- Daegu South Korea

Information
- Established: November 21, 1983; 42 years ago
- Gender: Girls
- Enrollment: 1573 (2011)
- Website: hyehwa-h.sen.hs.kr

= Daegu Hyehwa Girls' High School =

Hyehwa Girls' High School is an educational institution in Daegu, South Korea. The school was established on November 21, 1983, with the entrance ceremony commencing on March 7, 1984. As of 2011, there are 1,573 students enrolled. Building the school continued for the first 20 years, with completion of the auditorium taking place in 2004.
Hyehwa sent many students to Seoul and kept the place as one of the prestigious schools in Daegu, Suseong-gu.

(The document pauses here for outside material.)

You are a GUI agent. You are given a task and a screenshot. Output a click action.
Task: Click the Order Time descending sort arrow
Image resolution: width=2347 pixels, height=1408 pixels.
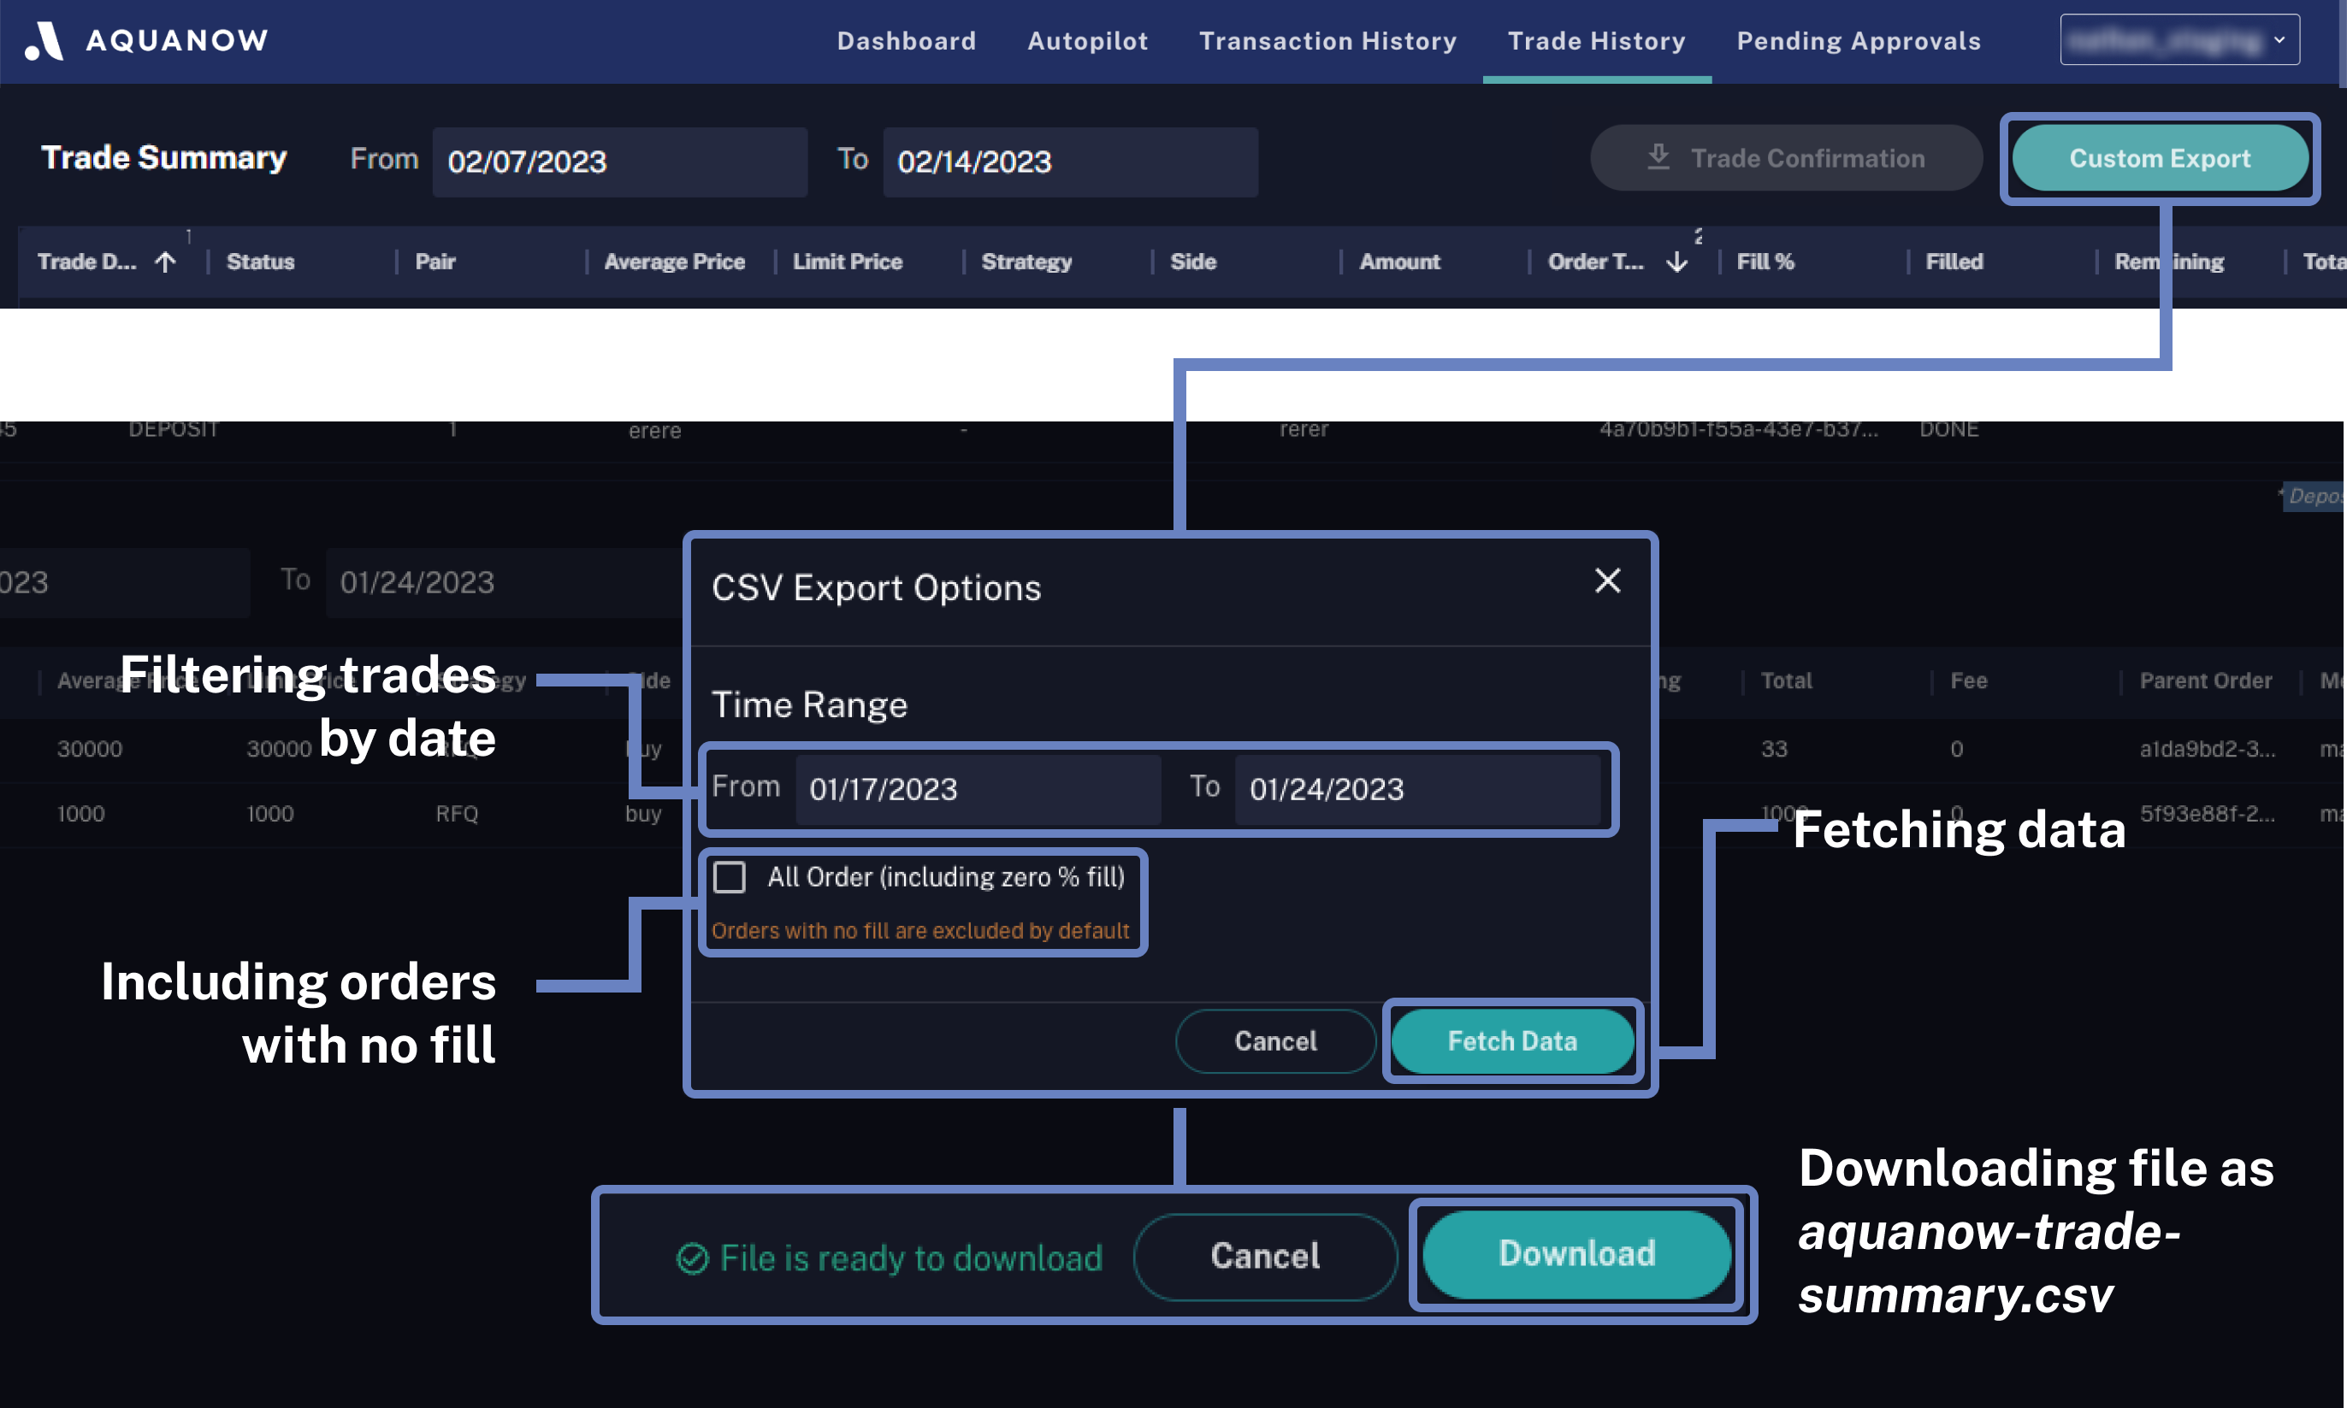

About 3.6% of students every year go to well-known universities. In 2013, a total of 18 students were accepted to medical schools or Seoul National University, and most of the students attended state universities and an education university (trains students to become professional elementary school teachers). In addition, more than 30 people attended the top 15 universities in Korea.
Hyehwa is also known for its students who actively participate in extracurricular activities, such as school clubs. The most famous clubs are the science laboratory club called "Eureka," and the English club called "To the New Territory-T.N.T." These two school clubs are famous and preferred by many students, and students have to go through three steps of interviews and tests to be a member.
Also, a team from the school has appeared on the TV show Quiz Champion. In 2006, a student at the school won first prize in the 1st English Essay Contest run by the Yeungnam Observer. The school has a symbol. The tree symbol of the school is a Ginkgo, and the flower symbol of the school is a Chrysanthemum.